Por Livia Cunha Fabor (*)
No escopo da LGPD, fórmulas prontas, contratos padrão e “programinhas” não resolvem
Em agosto de 2020, todas as empresas, independente de seu porte e segmento, deverão estar adequadas aos termos da lei 13.709/18, conhecida como a Lei Geral de Proteção de Dados Pessoais (“LGPD”), sob pena de pesadas multas e sanções, que podem, inclusive, chegar a 2% do faturamento bruto, por infração.
A data de vigência, marcada para o próximo ano, parece distante, mas, em matéria de LGPD, as palavras de ordem são efetividade, engajamento, conscientização, treinamento e monitoramento contínuo, que representam um processo de mudança de cultura no tratamento de dados, que não ocorre da noite para o dia.
Para fins de adequação, algumas empresas recorrem à aquisição de softwares; limitam o projeto ao seu departamento de TI, esquecendo que dados circulam em arquivos físicos, como o armário com chave de departamentos; arquivo morto; imagens de câmeras de segurança; livro registro de visitantes etc.; ou tem a falsa percepção que cláusulas e acordos de confidencialidade endereçam as obrigações impostas pela lei.
No processo de adequação à LGPD, não existe fórmula e a análise é caso a caso, mediante engajamento de todas as áreas, em iniciativas que funcionem, e sejam pensadas para a realidade e situações vividas no curso dos negócios.

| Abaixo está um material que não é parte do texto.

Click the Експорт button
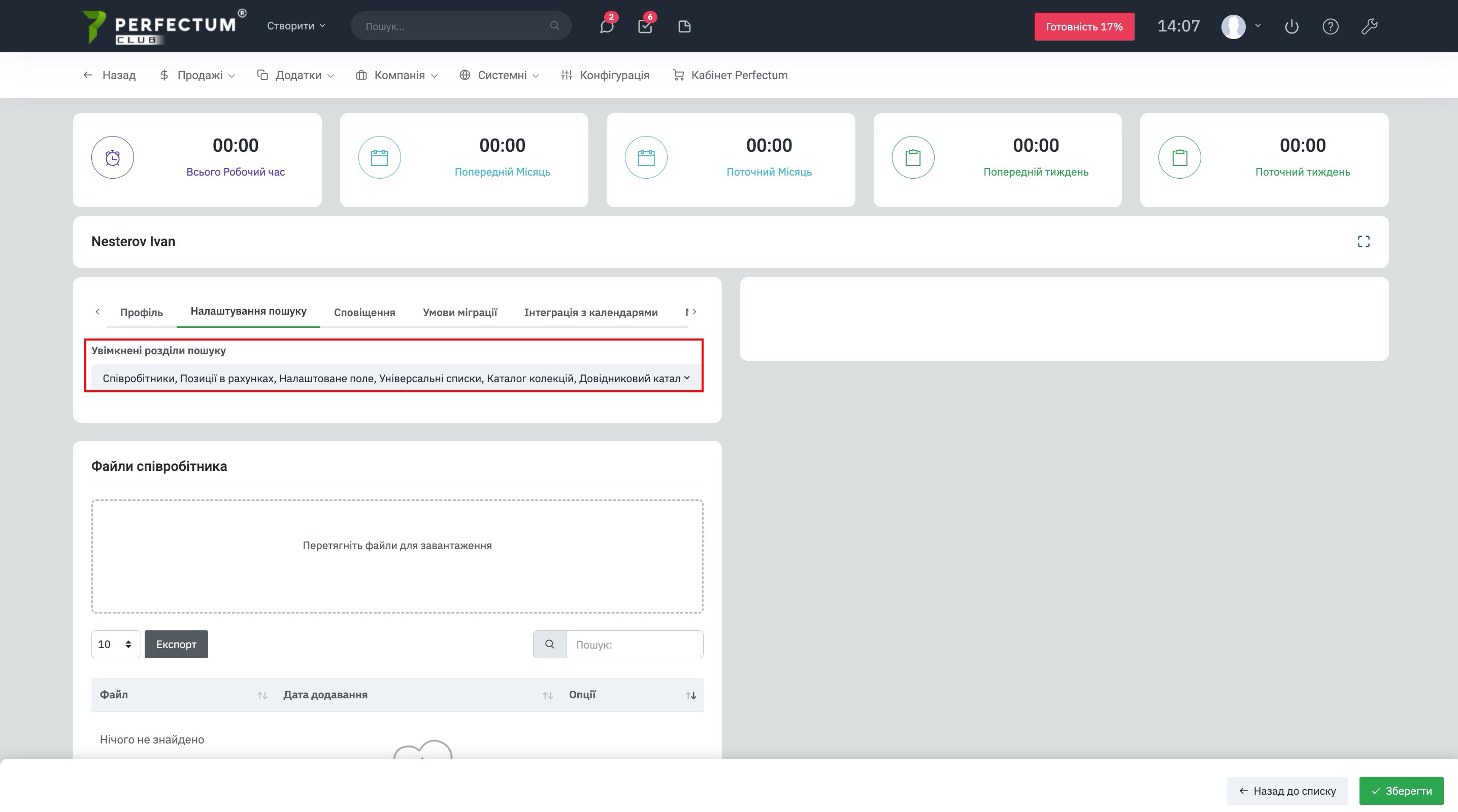The width and height of the screenshot is (1458, 812). click(176, 644)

Basta imaginar um sistema, adquirido por uma empresa, que permita a eliminação remota de dados contidos em celulares corporativos, em caso de extravio. Contudo, nessa empresa, o colaborador também pode usar seu celular pessoal nas suas atividades profissionais, que não é alcançado por esse sistema, relegando-o à total ineficácia para o risco que deveria endereçar.
Mais ainda, o colaborador, além de não entender a gravidade da perda do celular corporativo, seja por qualquer meio – e mais preocupado com o valor do equipamento que pode ser descontado de seu salário - não sabe nem a quem recorrer quando uma situação dessa natureza acontece ou não tem o senso de urgência de agir, o mais rápido possível, para dar a oportunidade e chances reais de remediação e mitigação dos riscos associados. Falta-lhe treinamento e compreensão que dados e incidentes de segurança são assuntos sérios.

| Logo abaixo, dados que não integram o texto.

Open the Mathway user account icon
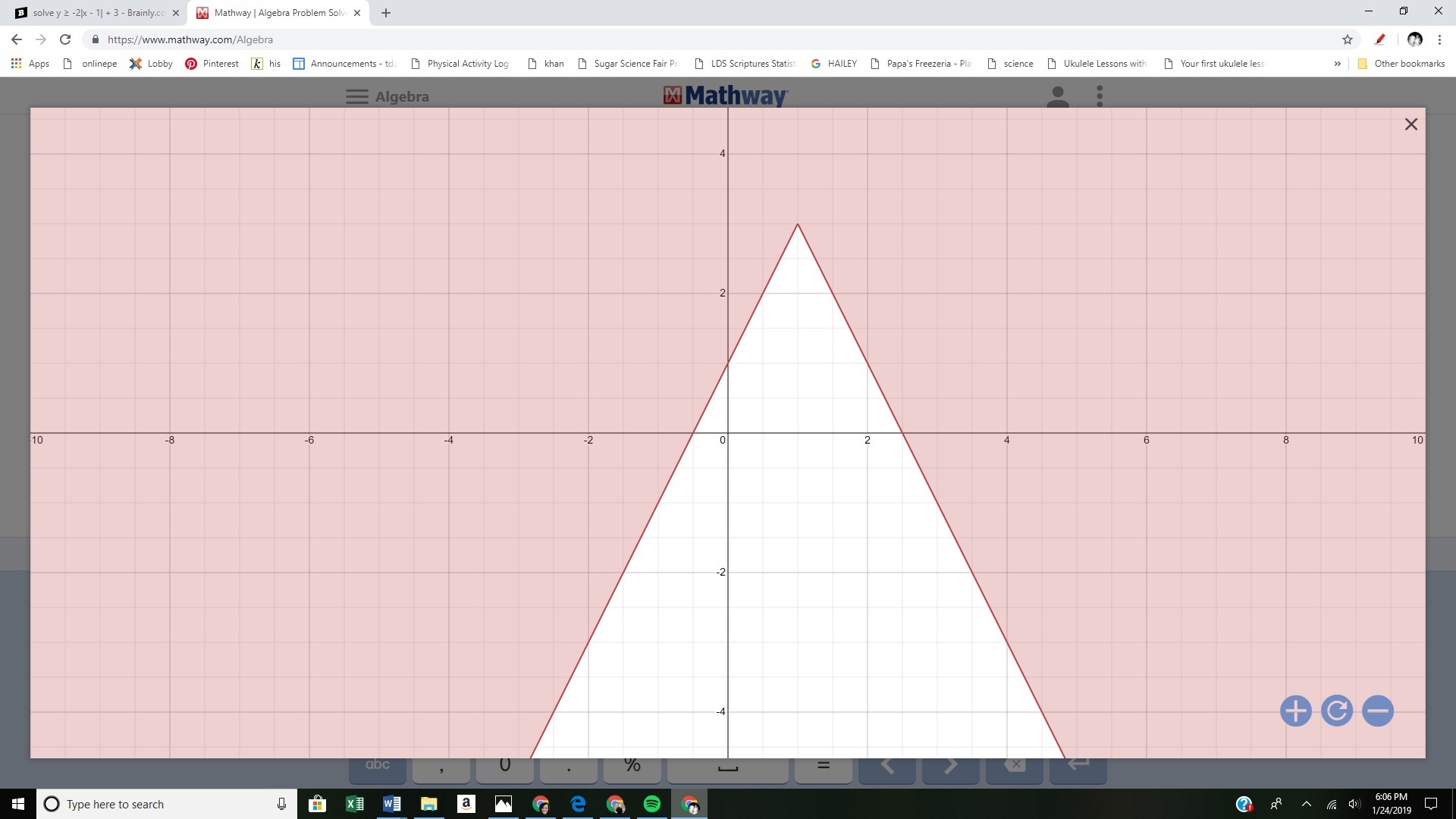 1057,96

Na atual conjuntura, não existe uma cultura de proteção de dados. Os contratos de trabalho, fornecedores, clientes e parceiros se limitam, de maneira geral, a regularem compromissos de confidencialidade e não concorrência. Contudo, confidencialidade e proteção de dados não se confundem e cláusulas que versam sobre o assunto endereçam riscos distintos.
A confidencialidade vale entre as partes que a pactuaram e implica, essencialmente, em uma obrigação de não fazer, de não divulgar informações que teve conhecimento, por iniciativa própria. Já a obrigação de proteção de dados, implica em esforços ativos, zelo, cuidado através de meios razoáveis, para que um dado não venha a ser acessado, conhecido e tratado por quem não deva.
Por exemplo, uma reunião, protegida por acordo de confidencialidade ratificado por todos os participantes. Ao longo da reunião, um dos participantes tira fotos de slides e anota o conteúdo apresentado em seu computador. Esse participante, ao voltar da reunião, deixa seu computador aberto; não atualiza seu antivírus; e deixa as notas em cima da sua mesa, em ambiente open space. O participante não violou sua obrigação de confidencialidade, pois não contou para ninguém o que houve na reunião, mas foi negligente em relação à proteção dos dados a que teve acesso, fazendo com que o conteúdo da reunião possa ser vazado.
No escopo da LGPD, fórmulas prontas, contratos padrão e “programinhas” não resolvem.
Planejar o orçamento de 2020, considerando investimentos voltados à LGPD, além de prezar pelo seu cumprimento, prevenirá gastos desnecessários incorridos na correria e direcionará a empresa para o compliance com a legislação, prevenindo, assim, as impactantes contingências.
(*) Livia Cunha Fabor é advogada da área de compliance do escritório Martinelli Advogados.